> **EXERCISE PROMPT**:
Nothing in the records may be dropped or altered when you repeat them.

> **SUPPLIED INFORMATION**:

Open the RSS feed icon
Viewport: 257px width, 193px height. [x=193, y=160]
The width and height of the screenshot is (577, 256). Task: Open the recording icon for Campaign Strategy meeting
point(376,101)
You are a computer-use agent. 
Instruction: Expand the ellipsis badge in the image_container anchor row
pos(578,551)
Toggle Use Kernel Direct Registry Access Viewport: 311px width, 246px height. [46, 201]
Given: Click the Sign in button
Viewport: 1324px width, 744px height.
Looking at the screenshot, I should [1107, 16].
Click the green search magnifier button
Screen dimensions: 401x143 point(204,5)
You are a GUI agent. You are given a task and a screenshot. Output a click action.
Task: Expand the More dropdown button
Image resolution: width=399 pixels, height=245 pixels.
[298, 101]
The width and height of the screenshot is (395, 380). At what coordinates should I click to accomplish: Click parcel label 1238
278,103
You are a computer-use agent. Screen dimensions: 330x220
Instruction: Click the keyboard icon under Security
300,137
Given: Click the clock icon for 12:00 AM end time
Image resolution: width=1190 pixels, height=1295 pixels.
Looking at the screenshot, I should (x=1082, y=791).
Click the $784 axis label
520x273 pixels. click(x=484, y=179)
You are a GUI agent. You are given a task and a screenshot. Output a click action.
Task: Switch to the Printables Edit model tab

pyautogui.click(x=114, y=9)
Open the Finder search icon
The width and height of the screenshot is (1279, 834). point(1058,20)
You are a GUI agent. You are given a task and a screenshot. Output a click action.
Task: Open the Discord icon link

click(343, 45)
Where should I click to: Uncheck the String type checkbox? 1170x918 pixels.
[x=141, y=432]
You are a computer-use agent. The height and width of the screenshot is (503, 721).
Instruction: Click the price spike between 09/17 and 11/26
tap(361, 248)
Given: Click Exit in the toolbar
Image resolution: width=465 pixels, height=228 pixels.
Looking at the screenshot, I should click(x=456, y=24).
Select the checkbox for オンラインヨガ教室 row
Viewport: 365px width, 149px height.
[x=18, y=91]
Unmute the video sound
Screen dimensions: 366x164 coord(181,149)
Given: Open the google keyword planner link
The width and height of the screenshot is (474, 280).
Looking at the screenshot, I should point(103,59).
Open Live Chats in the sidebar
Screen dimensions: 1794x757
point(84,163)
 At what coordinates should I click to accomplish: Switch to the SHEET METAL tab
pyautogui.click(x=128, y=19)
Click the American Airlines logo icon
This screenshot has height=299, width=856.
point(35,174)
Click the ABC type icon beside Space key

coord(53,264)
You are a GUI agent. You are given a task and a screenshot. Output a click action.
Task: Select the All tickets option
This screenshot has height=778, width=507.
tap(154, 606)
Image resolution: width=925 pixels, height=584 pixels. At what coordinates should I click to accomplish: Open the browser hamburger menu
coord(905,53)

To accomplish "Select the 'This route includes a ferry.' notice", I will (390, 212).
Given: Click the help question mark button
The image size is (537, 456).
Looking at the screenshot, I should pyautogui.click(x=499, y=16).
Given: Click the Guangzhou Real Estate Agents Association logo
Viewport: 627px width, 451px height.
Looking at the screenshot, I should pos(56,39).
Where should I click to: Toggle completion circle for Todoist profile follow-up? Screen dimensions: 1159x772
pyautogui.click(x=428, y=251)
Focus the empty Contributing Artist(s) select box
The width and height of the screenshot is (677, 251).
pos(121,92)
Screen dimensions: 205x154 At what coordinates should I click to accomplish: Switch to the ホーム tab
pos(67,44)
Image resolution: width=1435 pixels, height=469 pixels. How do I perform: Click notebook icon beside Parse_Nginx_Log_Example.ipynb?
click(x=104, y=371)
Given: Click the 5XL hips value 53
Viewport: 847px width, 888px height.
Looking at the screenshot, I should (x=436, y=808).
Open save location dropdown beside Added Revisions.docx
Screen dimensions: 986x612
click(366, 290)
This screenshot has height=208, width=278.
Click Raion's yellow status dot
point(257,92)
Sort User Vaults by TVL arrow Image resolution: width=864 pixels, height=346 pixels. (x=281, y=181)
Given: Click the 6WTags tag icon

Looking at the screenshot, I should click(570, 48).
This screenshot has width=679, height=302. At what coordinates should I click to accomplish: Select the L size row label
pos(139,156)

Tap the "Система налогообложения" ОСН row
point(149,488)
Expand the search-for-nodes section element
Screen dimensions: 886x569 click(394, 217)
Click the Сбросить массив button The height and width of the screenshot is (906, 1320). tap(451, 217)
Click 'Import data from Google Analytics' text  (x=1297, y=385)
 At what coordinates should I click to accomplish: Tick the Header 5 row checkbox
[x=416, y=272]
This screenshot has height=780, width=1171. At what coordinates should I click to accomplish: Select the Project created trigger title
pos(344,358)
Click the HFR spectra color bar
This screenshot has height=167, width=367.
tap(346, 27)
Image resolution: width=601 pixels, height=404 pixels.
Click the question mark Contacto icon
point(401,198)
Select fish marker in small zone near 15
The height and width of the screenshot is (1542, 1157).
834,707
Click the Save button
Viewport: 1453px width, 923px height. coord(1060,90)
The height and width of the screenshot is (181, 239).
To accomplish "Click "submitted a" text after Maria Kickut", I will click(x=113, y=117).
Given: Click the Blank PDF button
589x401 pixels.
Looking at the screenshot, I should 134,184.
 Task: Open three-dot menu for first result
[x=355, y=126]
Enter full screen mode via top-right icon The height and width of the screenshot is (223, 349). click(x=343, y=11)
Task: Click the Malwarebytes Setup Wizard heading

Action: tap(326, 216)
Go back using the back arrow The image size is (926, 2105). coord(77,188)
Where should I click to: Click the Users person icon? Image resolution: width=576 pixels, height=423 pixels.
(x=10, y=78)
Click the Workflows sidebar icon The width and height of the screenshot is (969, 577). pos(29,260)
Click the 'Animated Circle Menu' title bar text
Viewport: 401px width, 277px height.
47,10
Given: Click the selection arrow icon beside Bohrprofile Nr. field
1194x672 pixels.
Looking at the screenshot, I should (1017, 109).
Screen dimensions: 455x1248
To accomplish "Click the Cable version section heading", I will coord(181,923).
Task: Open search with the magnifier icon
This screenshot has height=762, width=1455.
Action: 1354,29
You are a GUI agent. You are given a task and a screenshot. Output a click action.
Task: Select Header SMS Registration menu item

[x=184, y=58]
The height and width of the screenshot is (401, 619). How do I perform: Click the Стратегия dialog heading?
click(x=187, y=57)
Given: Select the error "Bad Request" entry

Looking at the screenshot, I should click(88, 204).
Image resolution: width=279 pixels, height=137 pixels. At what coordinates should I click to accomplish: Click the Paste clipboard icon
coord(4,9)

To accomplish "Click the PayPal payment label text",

> **ANSWER FOR THE TASK**:
Open the RSS feed icon
Viewport: 257px width, 193px height. [x=193, y=160]
The width and height of the screenshot is (577, 256). Task: Open the recording icon for Campaign Strategy meeting
point(376,101)
You are a computer-use agent. 
Instruction: Expand the ellipsis badge in the image_container anchor row
pos(578,551)
Toggle Use Kernel Direct Registry Access Viewport: 311px width, 246px height. [46, 201]
Given: Click the Sign in button
Viewport: 1324px width, 744px height.
Looking at the screenshot, I should [1107, 16].
Click the green search magnifier button
Screen dimensions: 401x143 point(204,5)
You are a GUI agent. You are given a task and a screenshot. Output a click action.
Task: Expand the More dropdown button
Image resolution: width=399 pixels, height=245 pixels.
[298, 101]
The width and height of the screenshot is (395, 380). At what coordinates should I click to accomplish: Click parcel label 1238
278,103
You are a computer-use agent. Screen dimensions: 330x220
Instruction: Click the keyboard icon under Security
300,137
Given: Click the clock icon for 12:00 AM end time
Image resolution: width=1190 pixels, height=1295 pixels.
Looking at the screenshot, I should (x=1082, y=791).
Click the $784 axis label
520x273 pixels. click(x=484, y=179)
You are a GUI agent. You are given a task and a screenshot. Output a click action.
Task: Switch to the Printables Edit model tab

pyautogui.click(x=114, y=9)
Open the Finder search icon
The width and height of the screenshot is (1279, 834). point(1058,20)
You are a GUI agent. You are given a task and a screenshot. Output a click action.
Task: Open the Discord icon link

click(343, 45)
Where should I click to: Uncheck the String type checkbox? 1170x918 pixels.
[x=141, y=432]
You are a computer-use agent. The height and width of the screenshot is (503, 721).
Instruction: Click the price spike between 09/17 and 11/26
tap(361, 248)
Given: Click Exit in the toolbar
Image resolution: width=465 pixels, height=228 pixels.
Looking at the screenshot, I should click(x=456, y=24).
Select the checkbox for オンラインヨガ教室 row
Viewport: 365px width, 149px height.
[x=18, y=91]
Unmute the video sound
Screen dimensions: 366x164 coord(181,149)
Given: Open the google keyword planner link
The width and height of the screenshot is (474, 280).
Looking at the screenshot, I should point(103,59).
Open Live Chats in the sidebar
Screen dimensions: 1794x757
point(84,163)
 At what coordinates should I click to accomplish: Switch to the SHEET METAL tab
pyautogui.click(x=128, y=19)
Click the American Airlines logo icon
This screenshot has height=299, width=856.
point(35,174)
Click the ABC type icon beside Space key

coord(53,264)
You are a GUI agent. You are given a task and a screenshot. Output a click action.
Task: Select the All tickets option
This screenshot has height=778, width=507.
tap(154, 606)
Image resolution: width=925 pixels, height=584 pixels. At what coordinates should I click to accomplish: Open the browser hamburger menu
coord(905,53)

To accomplish "Select the 'This route includes a ferry.' notice", I will (390, 212).
Given: Click the help question mark button
The image size is (537, 456).
Looking at the screenshot, I should pyautogui.click(x=499, y=16).
Given: Click the Guangzhou Real Estate Agents Association logo
Viewport: 627px width, 451px height.
Looking at the screenshot, I should pos(56,39).
Where should I click to: Toggle completion circle for Todoist profile follow-up? Screen dimensions: 1159x772
pyautogui.click(x=428, y=251)
Focus the empty Contributing Artist(s) select box
The width and height of the screenshot is (677, 251).
pos(121,92)
Screen dimensions: 205x154 At what coordinates should I click to accomplish: Switch to the ホーム tab
pos(67,44)
Image resolution: width=1435 pixels, height=469 pixels. How do I perform: Click notebook icon beside Parse_Nginx_Log_Example.ipynb?
click(x=104, y=371)
Given: Click the 5XL hips value 53
Viewport: 847px width, 888px height.
Looking at the screenshot, I should (x=436, y=808).
Open save location dropdown beside Added Revisions.docx
Screen dimensions: 986x612
click(366, 290)
This screenshot has height=208, width=278.
Click Raion's yellow status dot
point(257,92)
Sort User Vaults by TVL arrow Image resolution: width=864 pixels, height=346 pixels. (x=281, y=181)
Given: Click the 6WTags tag icon

Looking at the screenshot, I should click(570, 48).
This screenshot has width=679, height=302. At what coordinates should I click to accomplish: Select the L size row label
pos(139,156)

Tap the "Система налогообложения" ОСН row
point(149,488)
Expand the search-for-nodes section element
Screen dimensions: 886x569 click(394, 217)
Click the Сбросить массив button The height and width of the screenshot is (906, 1320). tap(451, 217)
Click 'Import data from Google Analytics' text  (x=1297, y=385)
 At what coordinates should I click to accomplish: Tick the Header 5 row checkbox
[x=416, y=272]
This screenshot has height=780, width=1171. At what coordinates should I click to accomplish: Select the Project created trigger title
pos(344,358)
Click the HFR spectra color bar
This screenshot has height=167, width=367.
tap(346, 27)
Image resolution: width=601 pixels, height=404 pixels.
Click the question mark Contacto icon
point(401,198)
Select fish marker in small zone near 15
The height and width of the screenshot is (1542, 1157).
834,707
Click the Save button
Viewport: 1453px width, 923px height. coord(1060,90)
The height and width of the screenshot is (181, 239).
To accomplish "Click "submitted a" text after Maria Kickut", I will click(x=113, y=117).
Given: Click the Blank PDF button
589x401 pixels.
Looking at the screenshot, I should 134,184.
 Task: Open three-dot menu for first result
[x=355, y=126]
Enter full screen mode via top-right icon The height and width of the screenshot is (223, 349). click(x=343, y=11)
Task: Click the Malwarebytes Setup Wizard heading

Action: tap(326, 216)
Go back using the back arrow The image size is (926, 2105). coord(77,188)
Where should I click to: Click the Users person icon? Image resolution: width=576 pixels, height=423 pixels.
(x=10, y=78)
Click the Workflows sidebar icon The width and height of the screenshot is (969, 577). pos(29,260)
Click the 'Animated Circle Menu' title bar text
Viewport: 401px width, 277px height.
47,10
Given: Click the selection arrow icon beside Bohrprofile Nr. field
1194x672 pixels.
Looking at the screenshot, I should (1017, 109).
Screen dimensions: 455x1248
To accomplish "Click the Cable version section heading", I will coord(181,923).
Task: Open search with the magnifier icon
This screenshot has height=762, width=1455.
Action: 1354,29
You are a GUI agent. You are given a task and a screenshot. Output a click action.
Task: Select Header SMS Registration menu item

[x=184, y=58]
The height and width of the screenshot is (401, 619). How do I perform: Click the Стратегия dialog heading?
click(x=187, y=57)
Given: Select the error "Bad Request" entry

Looking at the screenshot, I should click(88, 204).
Image resolution: width=279 pixels, height=137 pixels. At what coordinates should I click to accomplish: Click the Paste clipboard icon
coord(4,9)

To accomplish "Click the PayPal payment label text",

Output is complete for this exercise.